## Task to complete
Retype every line from the one containing "At what coordinates" through the last line of the records below, both included; leave out the pictures.

[Screenshot grounding data]
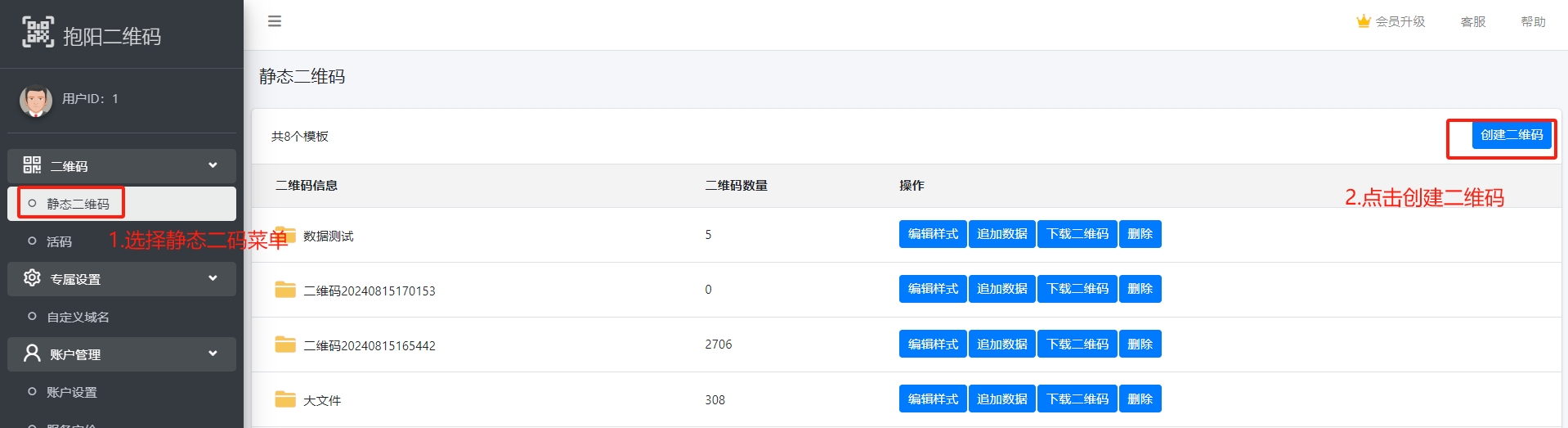The width and height of the screenshot is (1568, 428).
Task: Click 编辑样式 for 数据测试 row
Action: point(933,234)
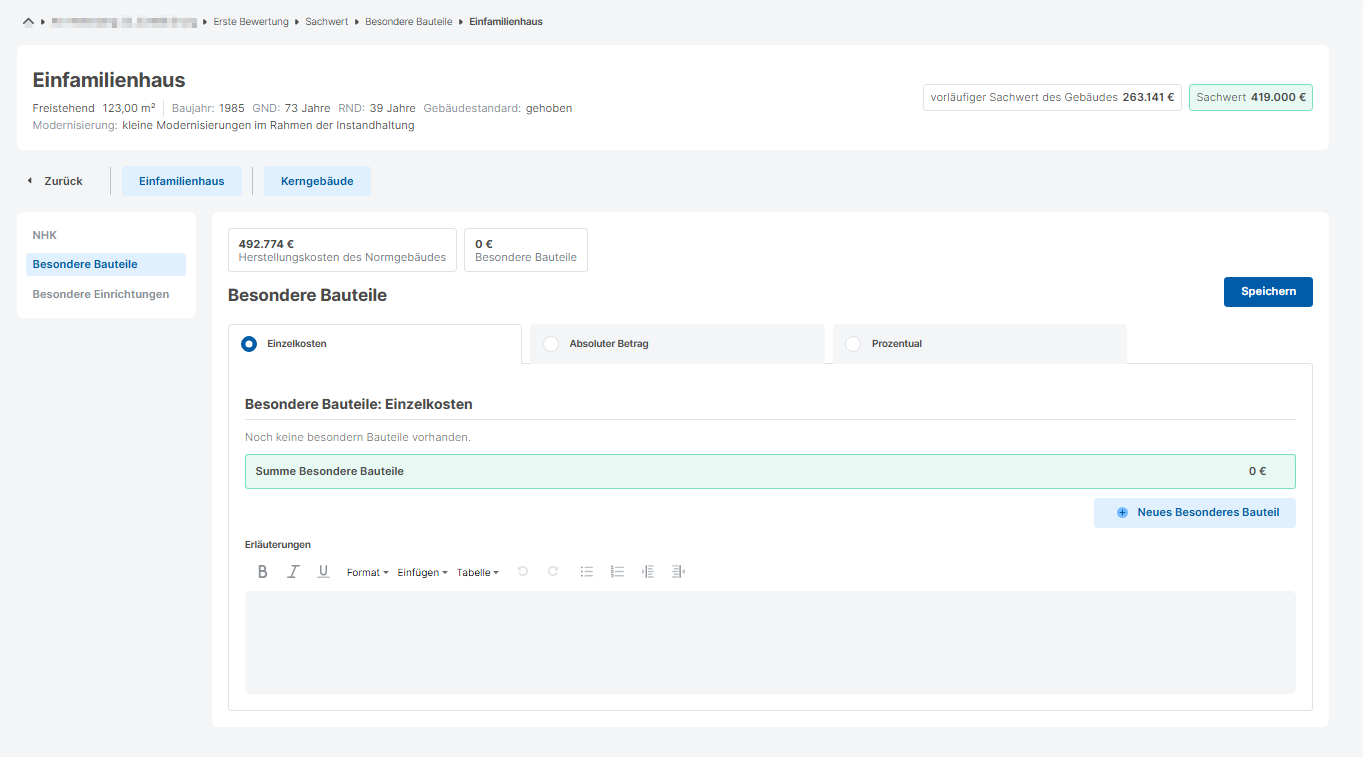Select the Absoluter Betrag radio option
The height and width of the screenshot is (757, 1363).
click(x=551, y=344)
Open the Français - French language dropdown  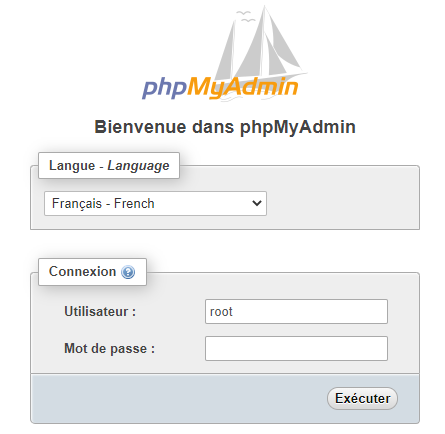tap(155, 203)
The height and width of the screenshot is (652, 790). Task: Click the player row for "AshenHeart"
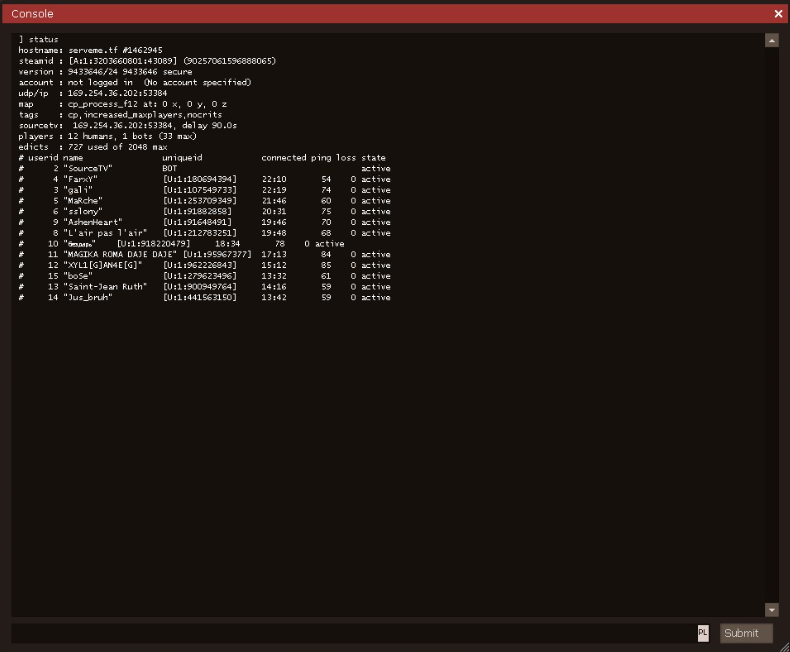coord(200,222)
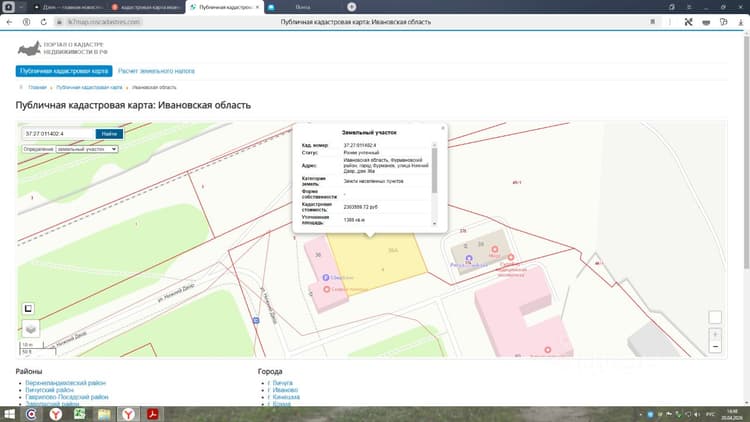The image size is (750, 422).
Task: Open the Публичная кадастровая карта tab
Action: 64,71
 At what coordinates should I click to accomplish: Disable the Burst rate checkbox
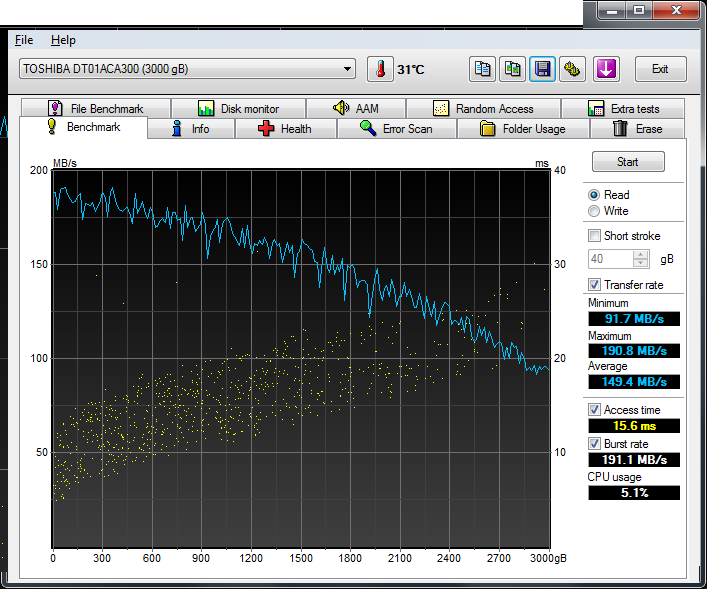pyautogui.click(x=595, y=443)
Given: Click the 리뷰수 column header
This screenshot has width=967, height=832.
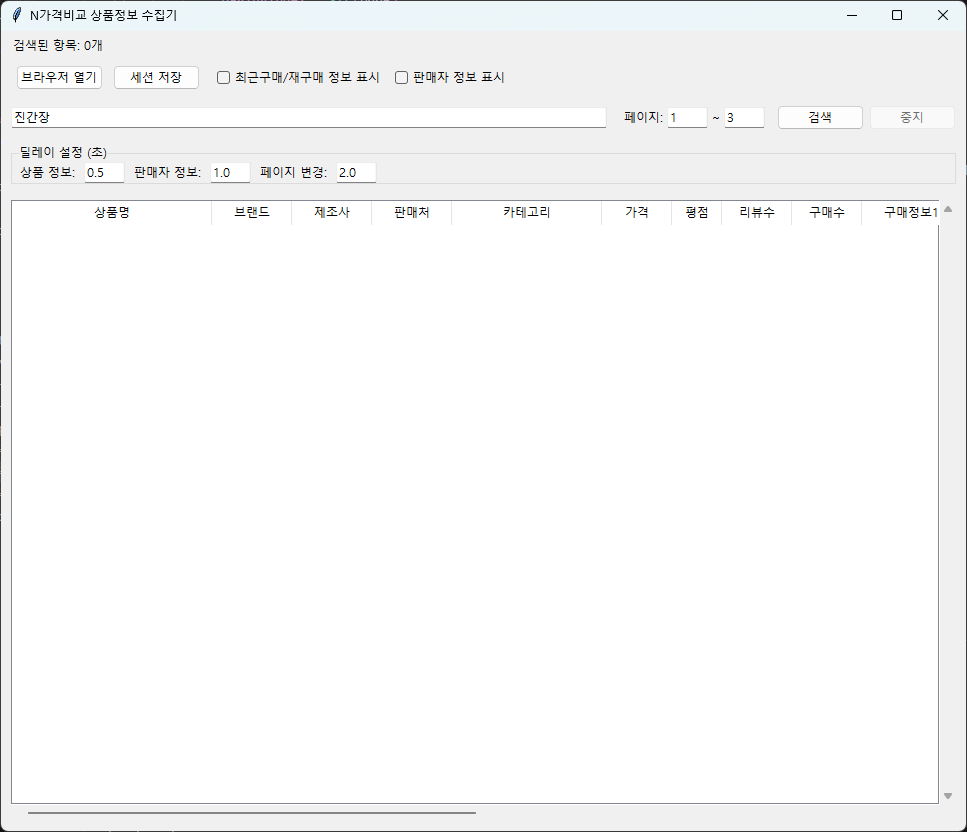Looking at the screenshot, I should click(x=756, y=213).
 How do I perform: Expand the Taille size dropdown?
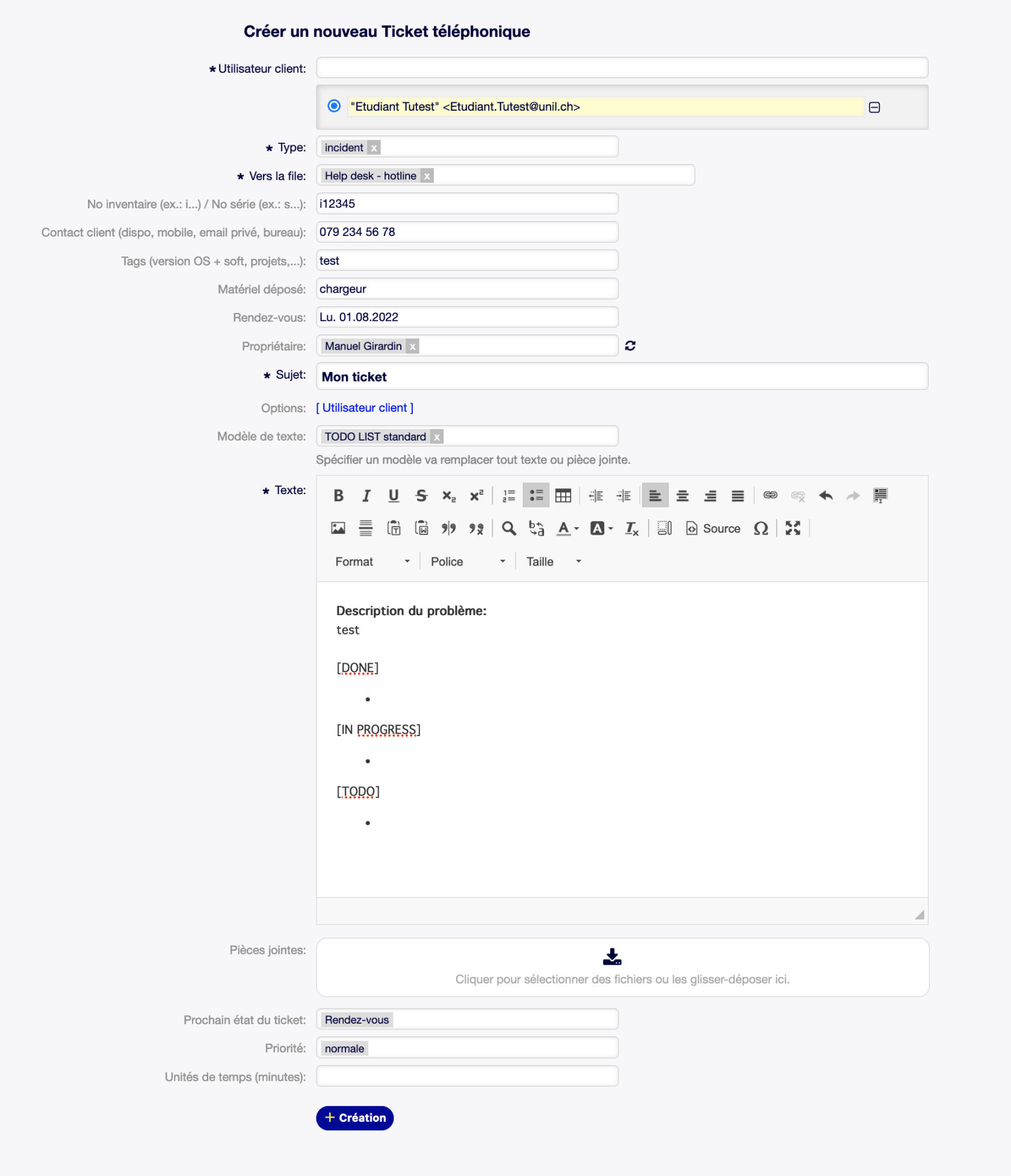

## Result
 At what coordinates should I click to accomplish: Disable the Burst rate checkbox
pyautogui.click(x=595, y=443)
Given: Click the 리뷰수 column header
This screenshot has width=967, height=832.
Looking at the screenshot, I should click(x=756, y=213).
 How do I perform: Expand the Taille size dropdown?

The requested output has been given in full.